In lieu of flowers choose from the following ways to celebrate Kathryn’s life.

  • Listen to or attend a musical or opera, Kathryn’s current favorites include “La Boheme,” “Cabaret,” “Jesus Christ Superstar,” “Book of Mormon,” and “Hamilton.” (She saw all but Hamilton live).
  • Visit a national, state, or neighborhood park. Kathryn never met a park she didn’t like but was particularly fond of Big Bend National Park, Glacier National Park, Point Defiance Park in Tacoma, and Trinity Park, in Fort Worth.
  • Donate blood or sign up for the Bone Marrow Registry. Kathryn was registered but never called to be a bone marrow donor
  • Try to cook (or eat) some exotic cuisine. Kathryn’s favorites were Middle Eastern, Korean, Indian, Thai, and anything she had never tried before.
  • Attend a Renaissance Faire in costume.  
  • Visit a local botanical garden, Japanese garden, water garden, or rock garden.
  • Adopt a large, black, senior dog from a shelter.  These are the dogs least likely to get adopted and were Kathryn’s most frequent rescues.
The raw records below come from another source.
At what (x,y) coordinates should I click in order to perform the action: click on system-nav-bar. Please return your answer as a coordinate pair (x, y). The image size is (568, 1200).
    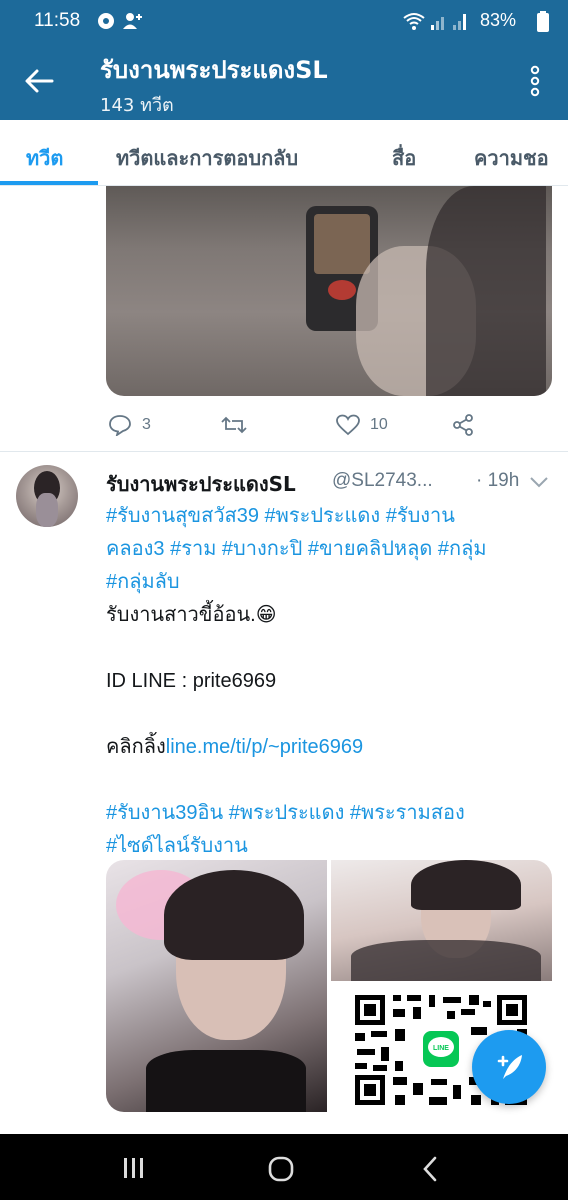
    Looking at the image, I should click on (284, 1167).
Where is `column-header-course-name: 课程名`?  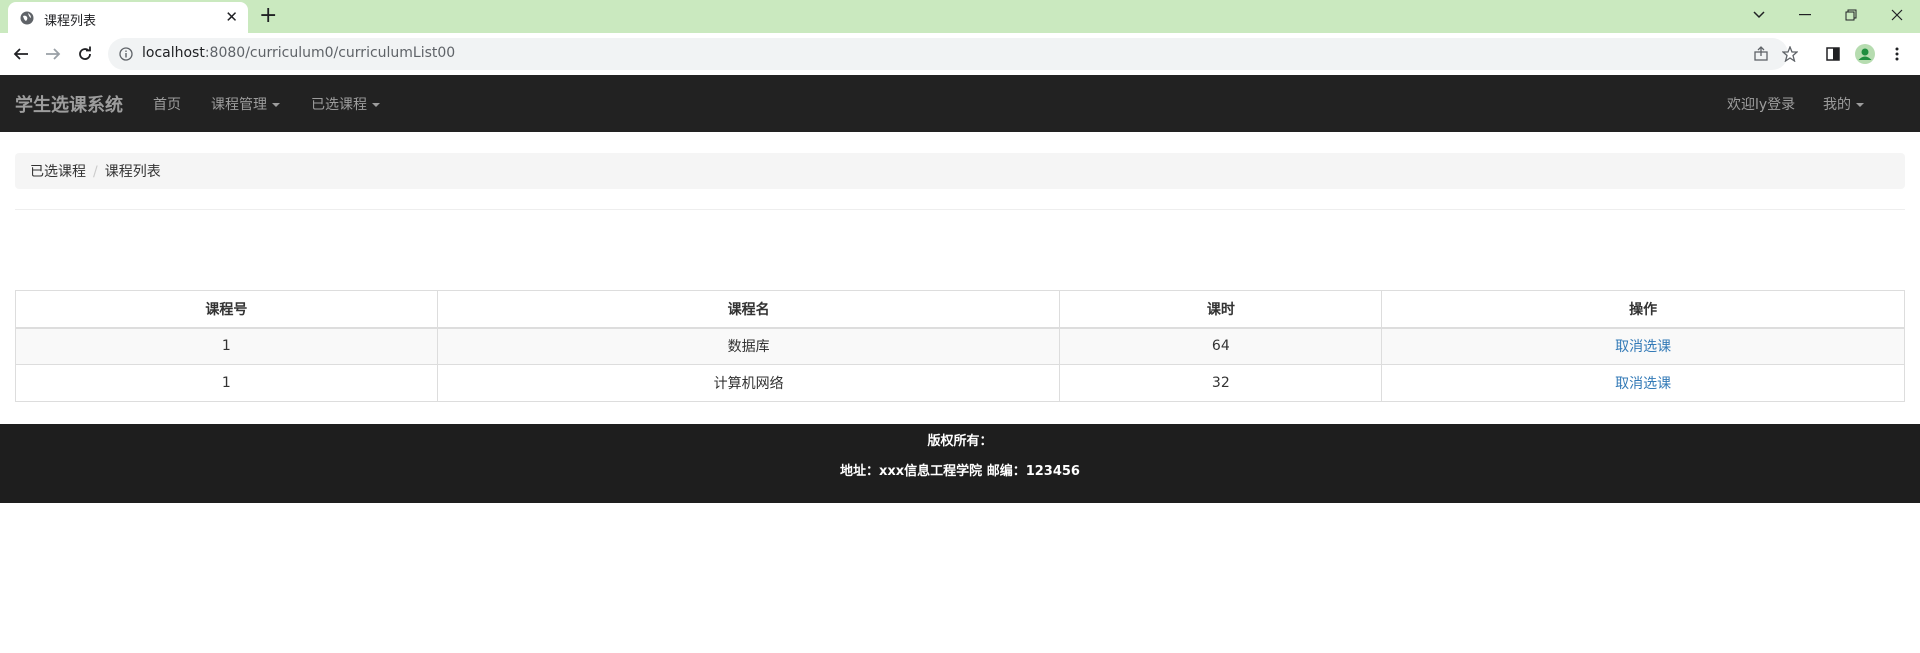
column-header-course-name: 课程名 is located at coordinates (748, 310).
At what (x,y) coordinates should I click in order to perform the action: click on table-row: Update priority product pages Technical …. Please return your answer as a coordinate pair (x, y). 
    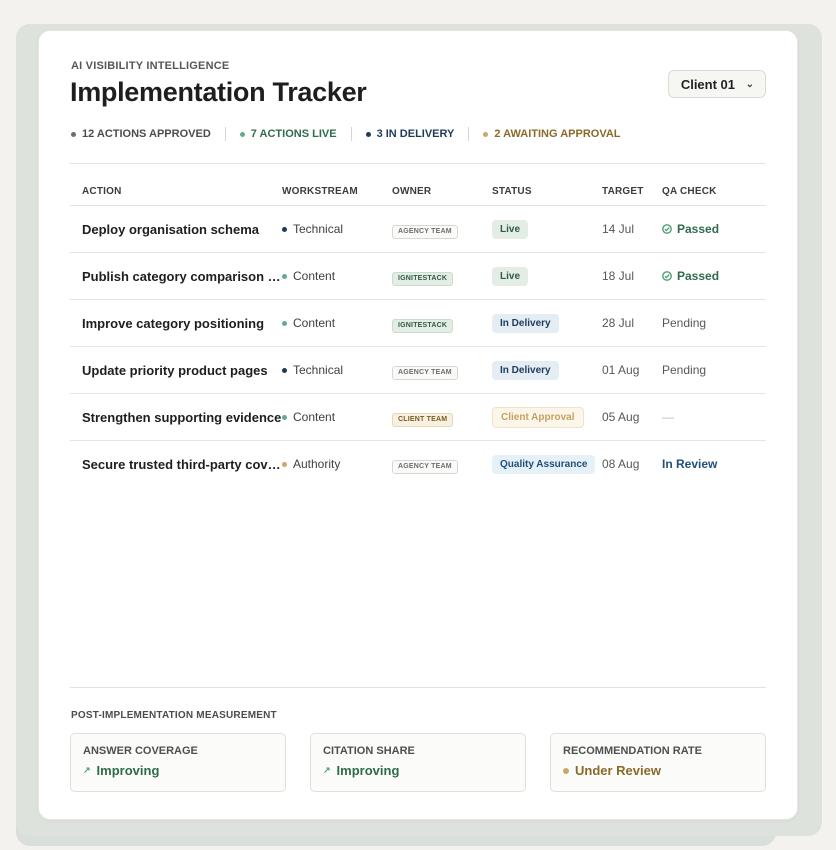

  • Watch or read a British mystery, Kathryn’s favorites were mystery heroes were Hercule Poirot and Father Brown. She loved any mystery with great ambiance.
  • Support the Horned Frogs (either the endangered reptile or her beloved TCU football team).
  • Volunteer at Meals on Wheels, local food bank, or a literacy program in your area.
  • Go to a museum, even the weird ones.  In Fort Worth, Kathyn enjoyed the Kimbell, the Amon Carter Museum of American Art, and the National Cowgirl Museum. She also loved the weird little nutcracker museum in Seguin.
  • Go to a wine, beer, mead, or cheese tasting.  Kathryn enjoyed the adventure, even when she didn’t like the taste.
  • Support one of her causes, like Best Friends Animal Sanctuary, Ocean Conservancy, Nature Conservancy, or World Wildlife Fund.
  • Try a book/movie/music genre you don’t think you will like. You may surprise yourself by finding something you do like.